---- RECORDS TO PROCESS
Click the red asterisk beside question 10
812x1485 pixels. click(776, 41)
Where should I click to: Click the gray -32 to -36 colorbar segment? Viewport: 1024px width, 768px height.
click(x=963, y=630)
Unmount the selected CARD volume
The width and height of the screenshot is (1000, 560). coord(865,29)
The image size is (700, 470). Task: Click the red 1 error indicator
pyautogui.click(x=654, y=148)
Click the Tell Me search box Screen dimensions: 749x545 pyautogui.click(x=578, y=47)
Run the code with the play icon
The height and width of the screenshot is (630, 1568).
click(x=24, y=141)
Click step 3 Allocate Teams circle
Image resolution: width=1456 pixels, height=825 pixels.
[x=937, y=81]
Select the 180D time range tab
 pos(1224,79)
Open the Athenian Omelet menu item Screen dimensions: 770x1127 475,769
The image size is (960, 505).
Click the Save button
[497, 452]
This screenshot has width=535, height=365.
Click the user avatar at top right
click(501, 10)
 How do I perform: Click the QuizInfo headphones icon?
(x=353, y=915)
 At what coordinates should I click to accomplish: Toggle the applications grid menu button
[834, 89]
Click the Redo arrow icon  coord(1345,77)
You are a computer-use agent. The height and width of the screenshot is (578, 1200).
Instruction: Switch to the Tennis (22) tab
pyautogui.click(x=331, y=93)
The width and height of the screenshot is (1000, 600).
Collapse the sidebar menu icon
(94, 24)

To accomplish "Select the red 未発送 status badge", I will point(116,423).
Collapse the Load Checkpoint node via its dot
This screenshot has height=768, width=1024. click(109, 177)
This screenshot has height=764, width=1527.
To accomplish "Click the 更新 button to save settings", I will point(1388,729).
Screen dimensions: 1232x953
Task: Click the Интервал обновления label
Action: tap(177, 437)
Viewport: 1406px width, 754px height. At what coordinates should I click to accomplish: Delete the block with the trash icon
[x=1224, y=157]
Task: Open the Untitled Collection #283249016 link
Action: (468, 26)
--------
EXERCISE AIM.
Once more, write all of the records exactly as given.

PROBLEM SOLUTION.
Click the red asterisk beside question 10
812x1485 pixels. click(776, 41)
Where should I click to: Click the gray -32 to -36 colorbar segment? Viewport: 1024px width, 768px height.
click(x=963, y=630)
Unmount the selected CARD volume
The width and height of the screenshot is (1000, 560). coord(865,29)
The image size is (700, 470). Task: Click the red 1 error indicator
pyautogui.click(x=654, y=148)
Click the Tell Me search box Screen dimensions: 749x545 pyautogui.click(x=578, y=47)
Run the code with the play icon
The height and width of the screenshot is (630, 1568).
click(x=24, y=141)
Click step 3 Allocate Teams circle
Image resolution: width=1456 pixels, height=825 pixels.
[x=937, y=81]
Select the 180D time range tab
 pos(1224,79)
Open the Athenian Omelet menu item Screen dimensions: 770x1127 475,769
The image size is (960, 505).
Click the Save button
[497, 452]
This screenshot has width=535, height=365.
Click the user avatar at top right
click(501, 10)
 How do I perform: Click the QuizInfo headphones icon?
(x=353, y=915)
 At what coordinates should I click to accomplish: Toggle the applications grid menu button
[834, 89]
Click the Redo arrow icon  coord(1345,77)
You are a computer-use agent. The height and width of the screenshot is (578, 1200).
Instruction: Switch to the Tennis (22) tab
pyautogui.click(x=331, y=93)
The width and height of the screenshot is (1000, 600).
Collapse the sidebar menu icon
(94, 24)

To accomplish "Select the red 未発送 status badge", I will point(116,423).
Collapse the Load Checkpoint node via its dot
This screenshot has height=768, width=1024. click(109, 177)
This screenshot has height=764, width=1527.
To accomplish "Click the 更新 button to save settings", I will point(1388,729).
Screen dimensions: 1232x953
Task: Click the Интервал обновления label
Action: tap(177, 437)
Viewport: 1406px width, 754px height. At what coordinates should I click to accomplish: Delete the block with the trash icon
[x=1224, y=157]
Task: Open the Untitled Collection #283249016 link
Action: (468, 26)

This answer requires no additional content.